A la veille de la Révolution de 1917, la situation militaire de la Russie était devenue désespérée et, malgré la férocité des châtiments, l’état-major ne parvenait plus à enrayer l’insubordination des soldats qui désertaient en masse pour retourner dans leurs villages. L’armée était à bout de souffle et l’économie russe ne parvenait plus à faire face à l’effort de guerre. La situation semblait avoir échappé à la cour impériale de Saint-Pétersbourg ou plutôt de « Petrograd », puisque la ville avait été ainsi rebaptisée dans le contexte germanophobe de la déclaration de guerre à l’Allemagne. L’influence exercée sur la famille impériale par Raspoutine, un pseudo-ascète aussi débauché que délirant, puis son assassinat par des membres de la haute noblesse en décembre 1916, ne constituèrent dans ce contexte que l’un des symptômes de la dégénérescence morale et politique du pouvoir tsariste.

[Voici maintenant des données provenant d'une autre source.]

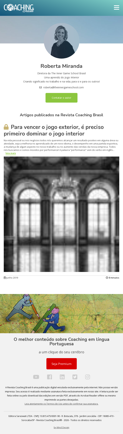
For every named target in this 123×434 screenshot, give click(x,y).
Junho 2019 (11, 277)
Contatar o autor (61, 97)
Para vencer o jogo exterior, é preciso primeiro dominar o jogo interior (54, 130)
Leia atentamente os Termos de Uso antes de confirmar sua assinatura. (61, 403)
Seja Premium (61, 364)
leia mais (11, 153)
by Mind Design (61, 427)
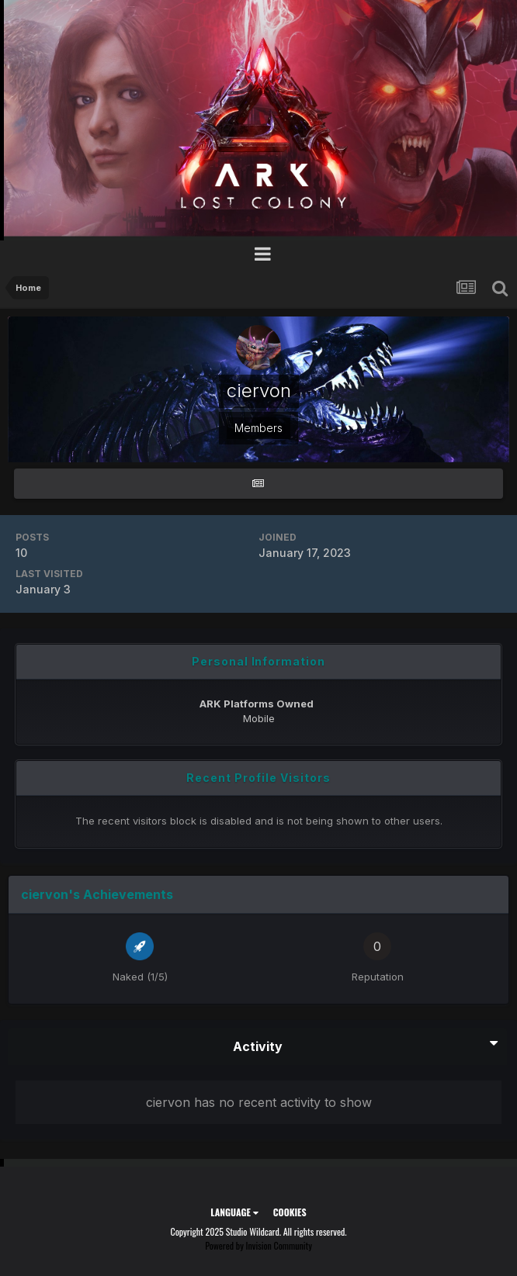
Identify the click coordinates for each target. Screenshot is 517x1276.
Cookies (290, 1212)
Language (234, 1212)
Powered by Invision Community (258, 1245)
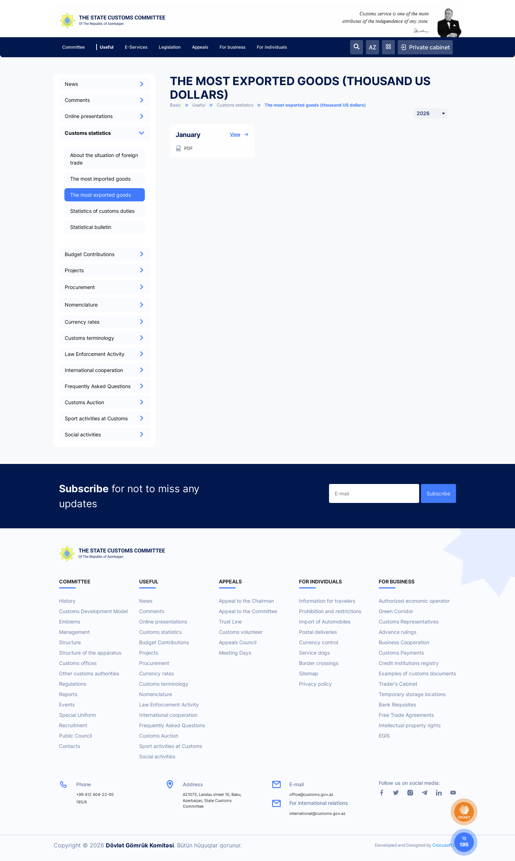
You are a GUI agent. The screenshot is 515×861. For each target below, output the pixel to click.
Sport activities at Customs (104, 418)
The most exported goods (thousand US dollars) (315, 105)
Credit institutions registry (409, 663)
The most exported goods (100, 195)
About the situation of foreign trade (104, 159)
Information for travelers (327, 601)
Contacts (69, 746)
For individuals (272, 47)
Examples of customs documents (417, 673)
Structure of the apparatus (90, 653)
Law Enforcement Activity (104, 354)
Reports (68, 694)
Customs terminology (104, 338)
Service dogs (314, 653)
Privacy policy (315, 684)
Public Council (75, 736)
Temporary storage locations (412, 694)
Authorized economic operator (414, 601)
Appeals (200, 47)
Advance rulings (397, 632)
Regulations (72, 684)
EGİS (384, 736)
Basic (175, 105)
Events (67, 704)
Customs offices (78, 663)
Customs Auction (104, 402)
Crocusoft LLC (446, 845)
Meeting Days (235, 653)
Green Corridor (396, 611)
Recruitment (73, 725)
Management (74, 632)
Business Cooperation (404, 642)
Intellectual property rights (410, 725)
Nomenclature (155, 694)
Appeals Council (237, 642)
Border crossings (318, 663)
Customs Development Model (93, 611)
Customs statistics (235, 105)
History (67, 601)
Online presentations (104, 116)
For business (232, 47)
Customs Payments (401, 653)
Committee (73, 47)
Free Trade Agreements (406, 715)
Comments (104, 100)
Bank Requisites (397, 704)
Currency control (318, 642)
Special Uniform (77, 715)
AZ (372, 47)
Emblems (69, 621)
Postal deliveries (318, 632)
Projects (104, 270)
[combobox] (430, 113)
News (104, 84)
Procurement (154, 663)
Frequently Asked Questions (104, 386)
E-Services (136, 47)
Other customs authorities (89, 673)
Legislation (170, 47)
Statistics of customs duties (102, 211)
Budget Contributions (104, 254)
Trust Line (230, 621)
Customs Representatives (408, 621)
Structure (70, 642)
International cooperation (104, 370)
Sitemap (308, 673)
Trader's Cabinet (398, 684)
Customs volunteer (241, 632)
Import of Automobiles (324, 621)
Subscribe (438, 493)
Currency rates (104, 322)
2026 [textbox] (423, 113)
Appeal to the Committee (248, 611)
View (239, 134)
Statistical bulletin (90, 227)
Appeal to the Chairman (246, 601)
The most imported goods (100, 179)
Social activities (104, 434)
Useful (104, 47)
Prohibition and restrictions (330, 611)
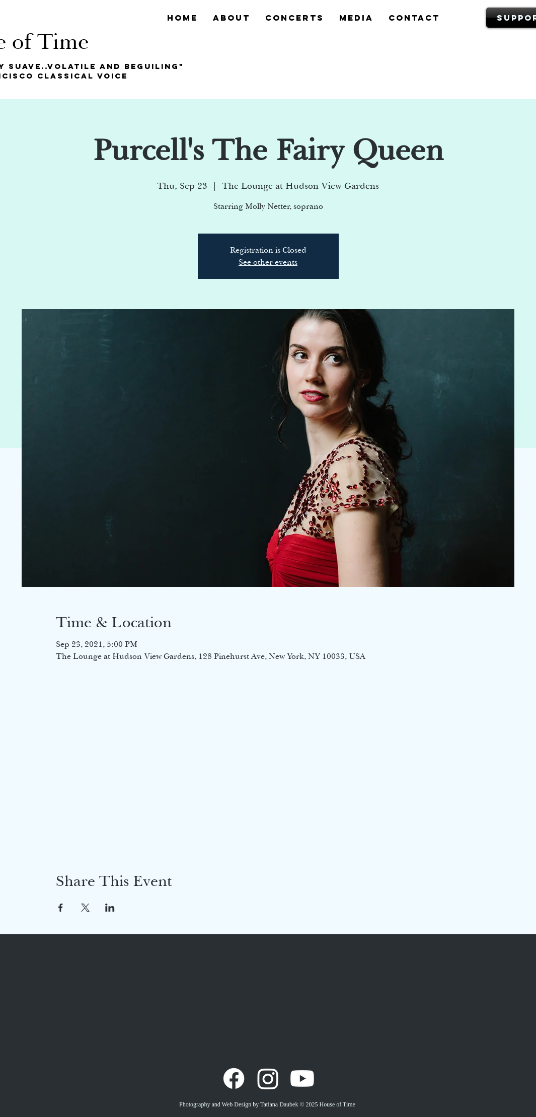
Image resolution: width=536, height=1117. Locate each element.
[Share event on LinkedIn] (110, 908)
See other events (268, 262)
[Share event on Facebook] (60, 908)
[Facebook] (234, 1078)
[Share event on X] (85, 908)
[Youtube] (302, 1078)
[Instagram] (268, 1078)
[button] (231, 17)
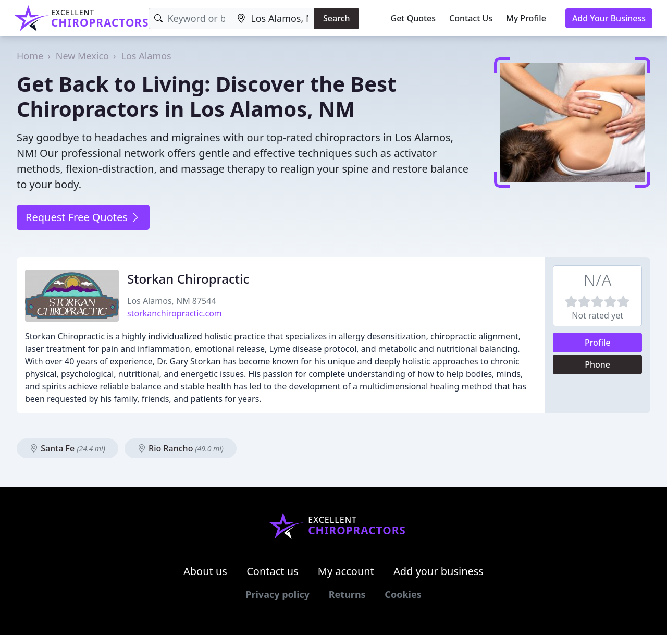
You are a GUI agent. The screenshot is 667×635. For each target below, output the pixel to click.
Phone (597, 364)
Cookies (403, 594)
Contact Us (470, 18)
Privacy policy (277, 594)
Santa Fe (67, 448)
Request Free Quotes (83, 217)
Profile (598, 342)
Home (30, 56)
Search (336, 18)
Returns (347, 594)
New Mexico (82, 56)
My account (346, 571)
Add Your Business (609, 18)
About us (205, 571)
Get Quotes (413, 18)
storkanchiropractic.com (174, 313)
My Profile (526, 18)
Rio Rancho (181, 448)
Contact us (272, 571)
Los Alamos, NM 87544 (171, 301)
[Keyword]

Si le déclenchement d’une révolution n’est jamais inéluctable, la Russie présentait néanmoins en 1917 toutes les conditions nécessaire pour la rendre possible. La fin du féodalisme avait déstabilisé les campagnes russes, libérant un sous-prolétariat agraire qui, en posant la question de l’appropriation des terres, offrait aux socialistes la possibilité de disposer d’une base sociale en milieu rural. Pour être numériquement faible, la classe ouvrière russe disposait d’un haut degré de concentration et son encadrement par une jeunesse cultivée acquise aux idées socialistes et révolutionnaires en faisait une redoutable menace. Enfin, le régime, qui avait déjà failli s’effondrer en 1905 lors de sa défaite contre le Japon, ne parvenait plus à faire face aux échecs militaires majeurs qu’il rencontrait sur le front allemand et était confronté à une crise sans précédent qui privait le tsar de son autorité morale. Pour reprendre la formulation de Lénine, la Russie offrait au début de l’année 1917 une situation où « ceux d’en bas » ne voulaient plus tandis que « ceux d’en haut » ne pouvaient plus.